■ Travail à faire
Renommez « Open » en « Expand » partout dans le matériel ci-dessous et recopiez-le sans rien changer d'autre. Laissez les images de côté dans votre réponse.

■ Éléments d'un jeu de données
━━━━━━━━
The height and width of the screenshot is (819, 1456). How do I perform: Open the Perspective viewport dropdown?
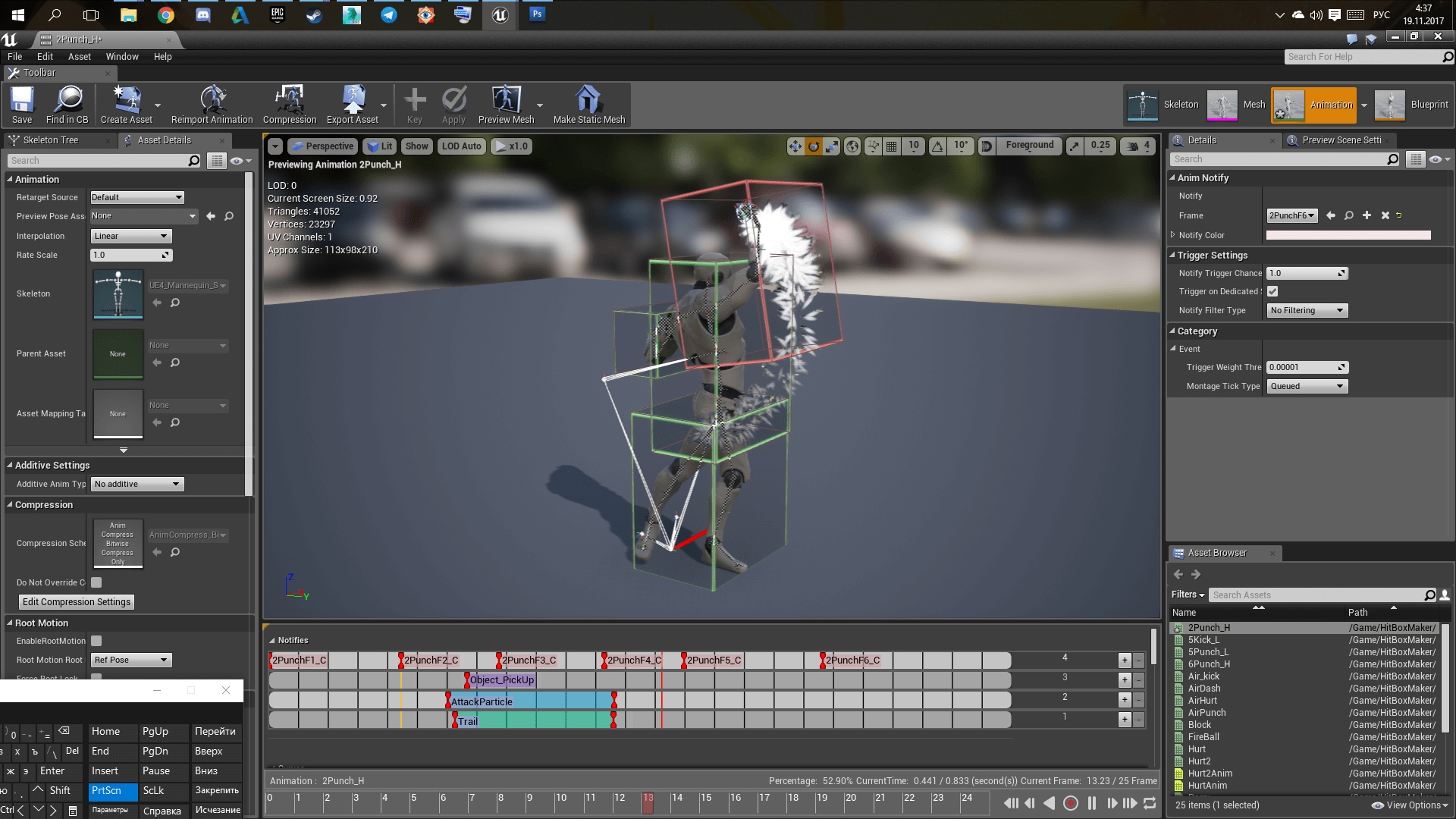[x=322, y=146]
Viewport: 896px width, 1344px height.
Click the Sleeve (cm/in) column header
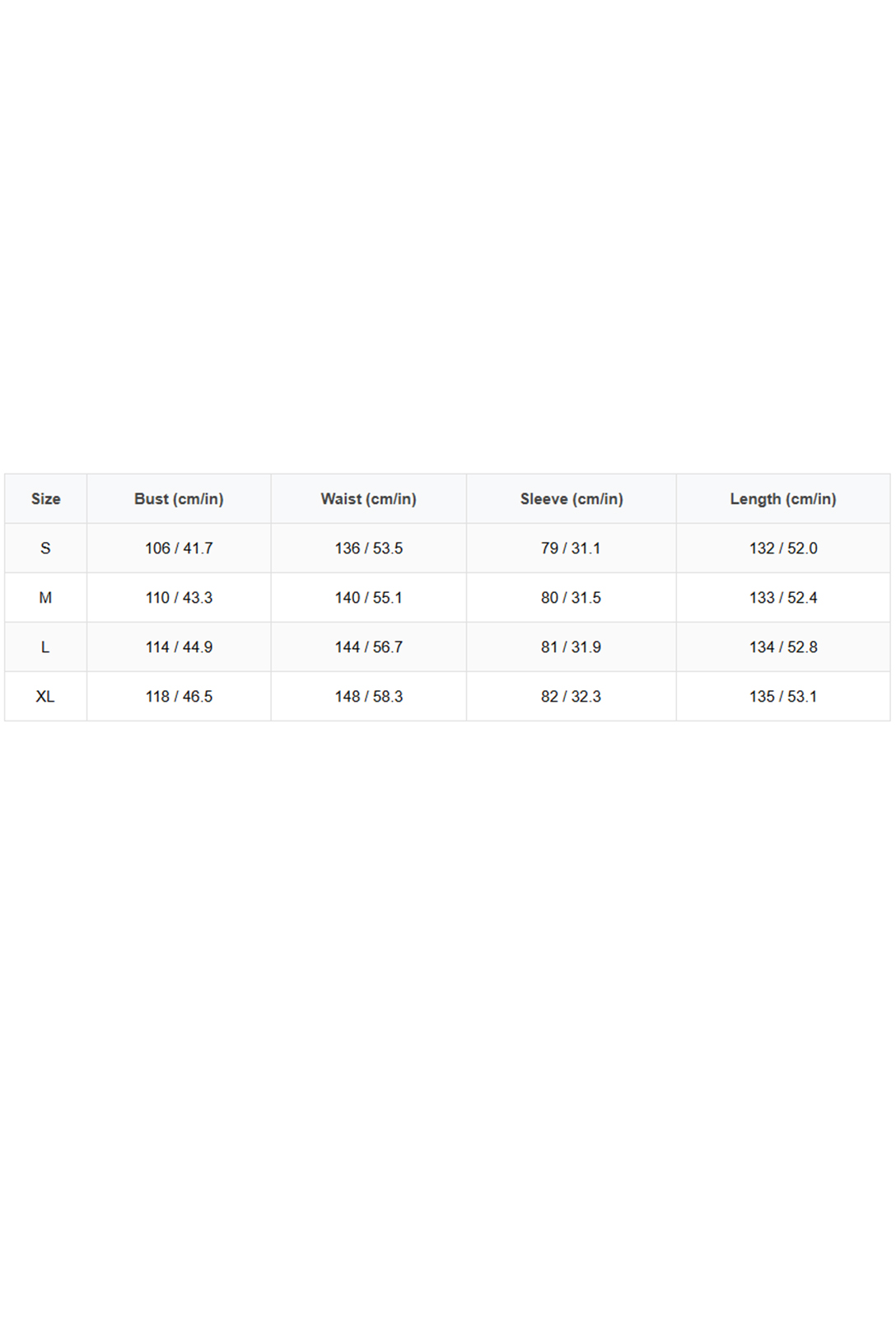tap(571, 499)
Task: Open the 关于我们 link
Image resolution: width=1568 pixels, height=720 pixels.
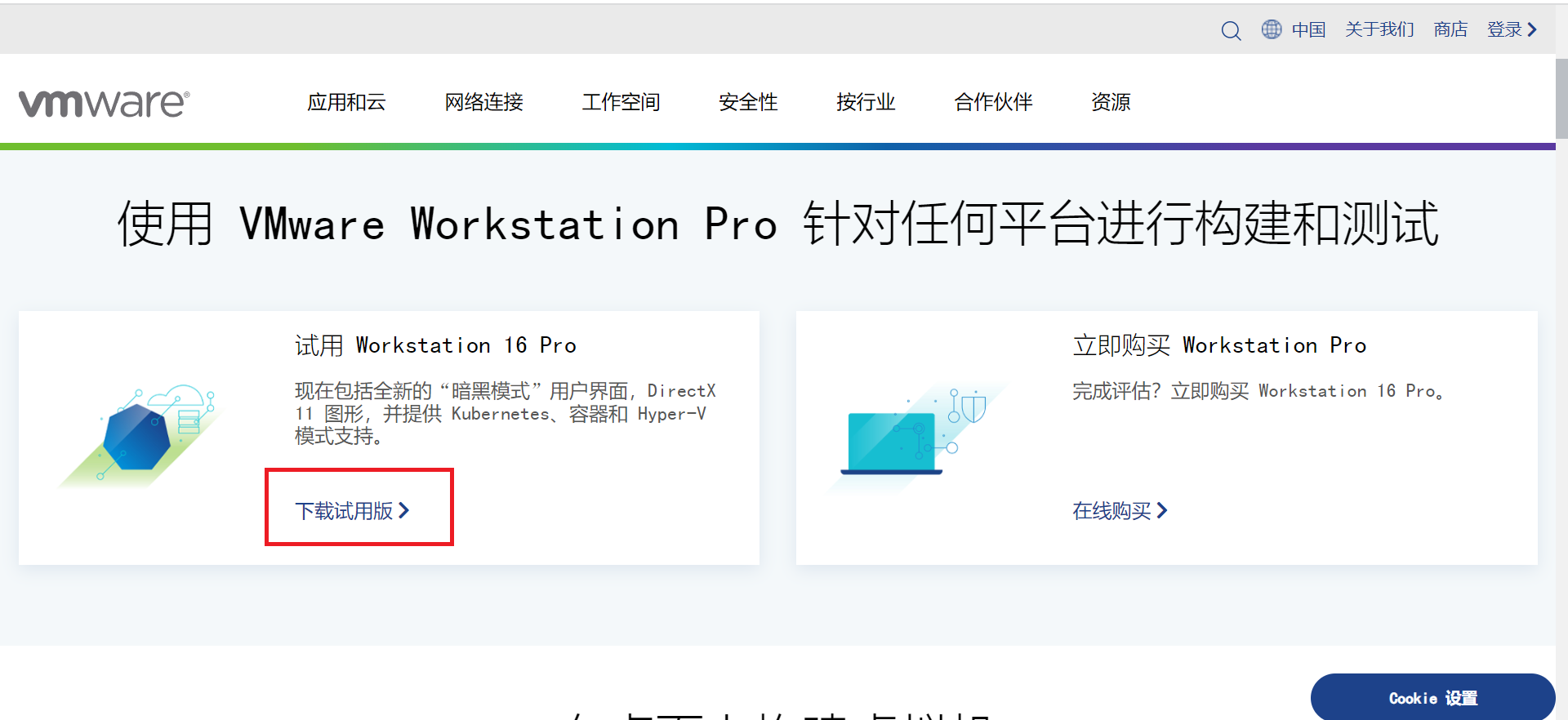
━━━━━━━━
■ Réponse à l'exercice
The height and width of the screenshot is (819, 1456). How do I perform: Expand the Perspective viewport dropdown?
[x=322, y=146]
Viewport: 896px width, 1344px height.
Click the Sleeve (cm/in) column header
tap(571, 499)
Task: Expand the 关于我们 link
Image resolution: width=1568 pixels, height=720 pixels.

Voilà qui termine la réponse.